→ EXERCISE
Pick out and copy every line below that has the word "under".

→ Collection entries
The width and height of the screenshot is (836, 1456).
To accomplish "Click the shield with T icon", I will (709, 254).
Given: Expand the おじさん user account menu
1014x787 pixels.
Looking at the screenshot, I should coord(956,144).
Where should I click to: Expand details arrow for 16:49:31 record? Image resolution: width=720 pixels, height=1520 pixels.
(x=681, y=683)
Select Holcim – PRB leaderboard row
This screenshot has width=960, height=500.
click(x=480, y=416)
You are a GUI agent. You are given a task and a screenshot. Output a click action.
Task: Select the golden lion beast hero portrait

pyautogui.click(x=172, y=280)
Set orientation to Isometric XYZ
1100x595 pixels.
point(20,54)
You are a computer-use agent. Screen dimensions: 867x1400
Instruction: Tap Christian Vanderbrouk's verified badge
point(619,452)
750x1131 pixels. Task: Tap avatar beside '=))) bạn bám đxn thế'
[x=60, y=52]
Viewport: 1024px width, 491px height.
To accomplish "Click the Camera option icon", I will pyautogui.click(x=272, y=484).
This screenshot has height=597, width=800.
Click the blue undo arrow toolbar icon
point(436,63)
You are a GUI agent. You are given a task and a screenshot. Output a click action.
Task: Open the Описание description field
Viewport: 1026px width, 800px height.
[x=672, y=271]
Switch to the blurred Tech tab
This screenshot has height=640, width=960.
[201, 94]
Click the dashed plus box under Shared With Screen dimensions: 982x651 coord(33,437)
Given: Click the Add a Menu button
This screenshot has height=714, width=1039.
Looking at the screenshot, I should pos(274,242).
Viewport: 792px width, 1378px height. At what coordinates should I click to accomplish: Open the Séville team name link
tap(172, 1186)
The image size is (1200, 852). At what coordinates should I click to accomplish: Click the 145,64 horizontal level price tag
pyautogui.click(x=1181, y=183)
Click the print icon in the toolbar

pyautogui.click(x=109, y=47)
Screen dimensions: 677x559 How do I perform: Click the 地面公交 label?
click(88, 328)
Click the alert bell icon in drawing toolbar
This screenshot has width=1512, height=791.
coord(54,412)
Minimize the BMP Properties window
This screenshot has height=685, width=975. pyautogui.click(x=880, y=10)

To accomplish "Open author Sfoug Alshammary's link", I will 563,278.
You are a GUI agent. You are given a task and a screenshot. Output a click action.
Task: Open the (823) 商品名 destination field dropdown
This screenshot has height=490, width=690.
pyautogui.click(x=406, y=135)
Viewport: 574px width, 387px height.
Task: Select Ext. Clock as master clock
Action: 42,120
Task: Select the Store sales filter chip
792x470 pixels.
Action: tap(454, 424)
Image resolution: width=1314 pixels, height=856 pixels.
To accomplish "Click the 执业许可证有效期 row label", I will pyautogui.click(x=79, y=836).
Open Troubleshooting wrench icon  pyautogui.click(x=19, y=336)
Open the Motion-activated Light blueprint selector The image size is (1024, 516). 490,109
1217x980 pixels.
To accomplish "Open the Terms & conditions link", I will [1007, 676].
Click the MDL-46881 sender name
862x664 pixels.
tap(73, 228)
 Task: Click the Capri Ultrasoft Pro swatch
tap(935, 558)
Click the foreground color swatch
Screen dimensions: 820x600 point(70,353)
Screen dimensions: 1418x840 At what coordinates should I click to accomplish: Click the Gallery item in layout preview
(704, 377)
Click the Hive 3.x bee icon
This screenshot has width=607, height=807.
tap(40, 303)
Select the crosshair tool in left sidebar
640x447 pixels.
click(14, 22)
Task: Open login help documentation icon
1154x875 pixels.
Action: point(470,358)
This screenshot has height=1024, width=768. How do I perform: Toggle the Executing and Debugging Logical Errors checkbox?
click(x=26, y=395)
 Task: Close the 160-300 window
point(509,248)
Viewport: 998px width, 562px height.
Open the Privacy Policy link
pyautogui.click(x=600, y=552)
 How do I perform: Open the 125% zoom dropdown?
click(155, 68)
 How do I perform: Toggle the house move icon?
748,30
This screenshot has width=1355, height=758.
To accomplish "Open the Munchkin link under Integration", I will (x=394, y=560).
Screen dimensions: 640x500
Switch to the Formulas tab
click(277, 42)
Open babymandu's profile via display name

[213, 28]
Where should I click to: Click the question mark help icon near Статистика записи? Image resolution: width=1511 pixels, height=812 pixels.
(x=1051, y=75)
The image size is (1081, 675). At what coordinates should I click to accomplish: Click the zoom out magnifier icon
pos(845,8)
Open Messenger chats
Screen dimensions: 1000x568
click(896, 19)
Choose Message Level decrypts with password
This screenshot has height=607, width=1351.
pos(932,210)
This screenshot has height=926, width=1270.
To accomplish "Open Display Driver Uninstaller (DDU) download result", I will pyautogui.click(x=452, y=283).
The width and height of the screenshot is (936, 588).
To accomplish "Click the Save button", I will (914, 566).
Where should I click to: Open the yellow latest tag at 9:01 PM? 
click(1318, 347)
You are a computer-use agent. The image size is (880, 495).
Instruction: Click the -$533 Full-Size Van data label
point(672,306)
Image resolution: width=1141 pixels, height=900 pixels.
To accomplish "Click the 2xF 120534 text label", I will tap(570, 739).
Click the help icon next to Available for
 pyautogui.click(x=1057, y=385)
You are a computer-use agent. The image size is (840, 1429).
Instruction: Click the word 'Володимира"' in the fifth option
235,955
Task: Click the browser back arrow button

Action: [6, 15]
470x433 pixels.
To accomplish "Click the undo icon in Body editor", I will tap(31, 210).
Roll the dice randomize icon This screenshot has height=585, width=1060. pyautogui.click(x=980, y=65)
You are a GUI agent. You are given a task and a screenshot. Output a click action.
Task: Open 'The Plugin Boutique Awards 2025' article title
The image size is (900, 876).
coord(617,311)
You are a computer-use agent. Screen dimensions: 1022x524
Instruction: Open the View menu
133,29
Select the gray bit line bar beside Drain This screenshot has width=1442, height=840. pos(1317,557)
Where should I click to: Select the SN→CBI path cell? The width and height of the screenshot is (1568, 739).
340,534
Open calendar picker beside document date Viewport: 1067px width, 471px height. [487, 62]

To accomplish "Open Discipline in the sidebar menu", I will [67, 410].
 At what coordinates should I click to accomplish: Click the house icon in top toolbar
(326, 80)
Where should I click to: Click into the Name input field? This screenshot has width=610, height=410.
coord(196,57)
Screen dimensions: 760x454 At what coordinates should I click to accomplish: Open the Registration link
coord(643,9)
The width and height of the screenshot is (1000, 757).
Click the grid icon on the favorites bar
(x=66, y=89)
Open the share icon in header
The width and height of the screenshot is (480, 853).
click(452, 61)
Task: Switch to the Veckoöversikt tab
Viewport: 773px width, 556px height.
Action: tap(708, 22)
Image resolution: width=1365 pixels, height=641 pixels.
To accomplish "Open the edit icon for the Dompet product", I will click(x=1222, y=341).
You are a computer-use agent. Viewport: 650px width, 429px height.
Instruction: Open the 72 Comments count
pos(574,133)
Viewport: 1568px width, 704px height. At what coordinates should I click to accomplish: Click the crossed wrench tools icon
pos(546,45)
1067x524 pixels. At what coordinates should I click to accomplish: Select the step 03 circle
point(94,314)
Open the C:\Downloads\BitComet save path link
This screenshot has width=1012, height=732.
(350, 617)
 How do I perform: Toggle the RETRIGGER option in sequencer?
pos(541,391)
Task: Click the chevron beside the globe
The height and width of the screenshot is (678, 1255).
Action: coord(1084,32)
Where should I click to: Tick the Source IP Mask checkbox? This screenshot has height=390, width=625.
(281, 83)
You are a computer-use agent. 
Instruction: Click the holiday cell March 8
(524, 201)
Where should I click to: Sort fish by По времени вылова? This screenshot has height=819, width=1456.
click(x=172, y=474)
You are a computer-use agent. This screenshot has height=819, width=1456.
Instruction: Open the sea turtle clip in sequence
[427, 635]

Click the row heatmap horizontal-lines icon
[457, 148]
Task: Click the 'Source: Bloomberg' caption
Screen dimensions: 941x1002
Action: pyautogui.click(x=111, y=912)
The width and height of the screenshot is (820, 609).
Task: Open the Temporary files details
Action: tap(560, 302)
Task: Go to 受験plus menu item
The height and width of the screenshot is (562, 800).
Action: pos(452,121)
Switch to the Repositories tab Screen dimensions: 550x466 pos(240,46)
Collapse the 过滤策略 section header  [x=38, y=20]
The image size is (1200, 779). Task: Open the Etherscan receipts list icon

→ YOUR RESPONSE
Click the dashed plus box under Shared With Screen dimensions: 982x651 coord(33,437)
To accomplish "Open the Munchkin link under Integration", I will (x=394, y=560).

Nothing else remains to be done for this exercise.